The Zimbabwe Vulnerability Assessment Committee (ZimVAC) 2020 Urban Livelihoods Assessment report released recently shows that Bulawayo has 1,1 percent of children who are heads of families.

Following Bulawayo is Matabeleland South, Manicaland, Mashonaland Central, Midlands at 0,4 percent each, with Masvingo recording 0,3 percent, while Matabeleland North, Mashonaland East and Mashonaland West recorded 0,2 percent child head families per province. The Bulawayo percentage is above the national average of 0,4 percent.

An 18-year-old Bulawayo child family head, who is a Form Four pupil at Mpopoma High School, laid bare some of the challenges affecting children in his situation. He said he lives with his two siblings, aged 13 and eight, whom he has to take care of before going to school.

"Before I go to school, I have to cook for them, my youngest brother can't even take care of his needs as he is too young. I have to constantly worry about how they are as I have assumed the role of their parents but I'm still young and also trying to understand life. My mother stays in the rural areas, our relatives don't even want us so there is nothing we can do. I wish there could be someone who looks after my brothers so that I can also focus on school," he said.

He said he was grateful to the Higher Life Foundation which pays his school fees.

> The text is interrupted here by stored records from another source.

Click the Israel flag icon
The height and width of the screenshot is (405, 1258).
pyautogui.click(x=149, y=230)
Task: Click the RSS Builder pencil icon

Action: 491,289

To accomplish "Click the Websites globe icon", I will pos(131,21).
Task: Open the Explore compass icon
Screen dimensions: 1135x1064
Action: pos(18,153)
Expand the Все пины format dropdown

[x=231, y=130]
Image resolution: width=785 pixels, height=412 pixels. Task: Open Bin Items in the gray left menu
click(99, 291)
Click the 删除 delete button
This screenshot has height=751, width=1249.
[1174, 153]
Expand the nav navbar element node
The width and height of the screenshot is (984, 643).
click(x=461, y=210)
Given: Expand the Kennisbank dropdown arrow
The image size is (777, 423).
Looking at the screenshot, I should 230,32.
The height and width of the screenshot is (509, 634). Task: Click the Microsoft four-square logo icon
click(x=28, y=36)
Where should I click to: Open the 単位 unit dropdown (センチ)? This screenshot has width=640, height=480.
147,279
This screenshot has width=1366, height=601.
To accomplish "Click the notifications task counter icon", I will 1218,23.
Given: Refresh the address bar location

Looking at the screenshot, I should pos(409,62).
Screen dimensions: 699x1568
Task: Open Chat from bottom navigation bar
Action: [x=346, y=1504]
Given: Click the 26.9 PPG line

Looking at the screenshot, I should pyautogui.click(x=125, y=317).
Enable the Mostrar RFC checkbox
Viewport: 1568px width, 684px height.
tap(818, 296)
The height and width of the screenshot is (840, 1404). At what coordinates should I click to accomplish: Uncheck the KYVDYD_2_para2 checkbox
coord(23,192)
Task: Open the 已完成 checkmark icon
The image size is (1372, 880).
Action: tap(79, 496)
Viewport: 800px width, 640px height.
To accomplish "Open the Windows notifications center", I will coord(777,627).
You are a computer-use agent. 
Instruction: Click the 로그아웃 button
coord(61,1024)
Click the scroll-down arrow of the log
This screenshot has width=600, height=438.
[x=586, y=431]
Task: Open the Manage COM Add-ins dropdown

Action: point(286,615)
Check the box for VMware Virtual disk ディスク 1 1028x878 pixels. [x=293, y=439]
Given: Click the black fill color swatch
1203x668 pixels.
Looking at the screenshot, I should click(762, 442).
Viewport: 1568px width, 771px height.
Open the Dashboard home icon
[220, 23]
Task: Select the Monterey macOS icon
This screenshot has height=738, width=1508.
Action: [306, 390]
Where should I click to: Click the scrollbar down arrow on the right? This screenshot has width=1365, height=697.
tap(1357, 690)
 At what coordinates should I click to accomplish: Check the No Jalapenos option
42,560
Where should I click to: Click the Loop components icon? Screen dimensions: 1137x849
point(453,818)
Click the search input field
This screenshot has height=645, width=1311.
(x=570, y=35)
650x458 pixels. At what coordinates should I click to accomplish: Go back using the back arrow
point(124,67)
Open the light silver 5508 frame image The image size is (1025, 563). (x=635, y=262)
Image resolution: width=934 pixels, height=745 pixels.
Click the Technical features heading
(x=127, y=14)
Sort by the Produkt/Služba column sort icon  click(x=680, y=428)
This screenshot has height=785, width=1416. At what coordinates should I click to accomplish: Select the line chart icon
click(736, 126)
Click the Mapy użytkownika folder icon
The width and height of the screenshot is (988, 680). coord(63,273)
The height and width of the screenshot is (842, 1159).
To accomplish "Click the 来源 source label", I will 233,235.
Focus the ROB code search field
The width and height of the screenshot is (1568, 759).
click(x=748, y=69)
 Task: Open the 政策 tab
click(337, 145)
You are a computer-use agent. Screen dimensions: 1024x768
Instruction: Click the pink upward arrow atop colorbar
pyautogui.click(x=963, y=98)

Bulawayo Provincial Affairs and Devolution Minister Judith Ncube said death of parents and migration to other countries was contributing to most child headed families in Bulawayo.

She said Government working with the corporate, Non-Governmental Organisation's (NGOs) and churches and orphanages was making interventions to support the child headed families.

"I think we need to appreciate the efforts being made by the private sector, individuals, churches and NGOs who complement Government's efforts in looking after the child-headed families in Bulawayo. When some of them come to our offices we link them to some business people and we want to commend them for being forthcoming to assist these children who have assumed the role of parents. Most of the child headed families are a result of deaths in families or when parents relocate to the diaspora," she said.

Minister Ncube said while some organisations have chipped in to economically support the children, churches play a significant role in molding the character of the children in the absence of elders.

"That fabric gap that the children can not get from institutions, the church comes in to support the children. However, for those children without anyone to go to we link them to existing homes but as a community I think we need to come up with our own system to assist the child headed families. We have a proposal that we are looking into which we think we can adopt as a community," said Minister Ncube.

She said there are some worrying incidents when there is evidence of social fabric being broken as a result of children living alone.

Minister Ncube said this happens, especially among those children, who are financially empowered as a result of their parents working in the diaspora.

"There is one worrying incident that we witnessed. A girl child had accompanied her grandfather to the bank to collect remittances. After collecting the money at the bank, the child grabbed the money as her grandfather was about to put it into his wallet while shouting that the money came from her father so it had to be given to her. These are some of the problems that we are facing as a society, the social fabric is threatened as some of these issues can even lead to broken families if children do not respect their guardians," said Minister Ncube.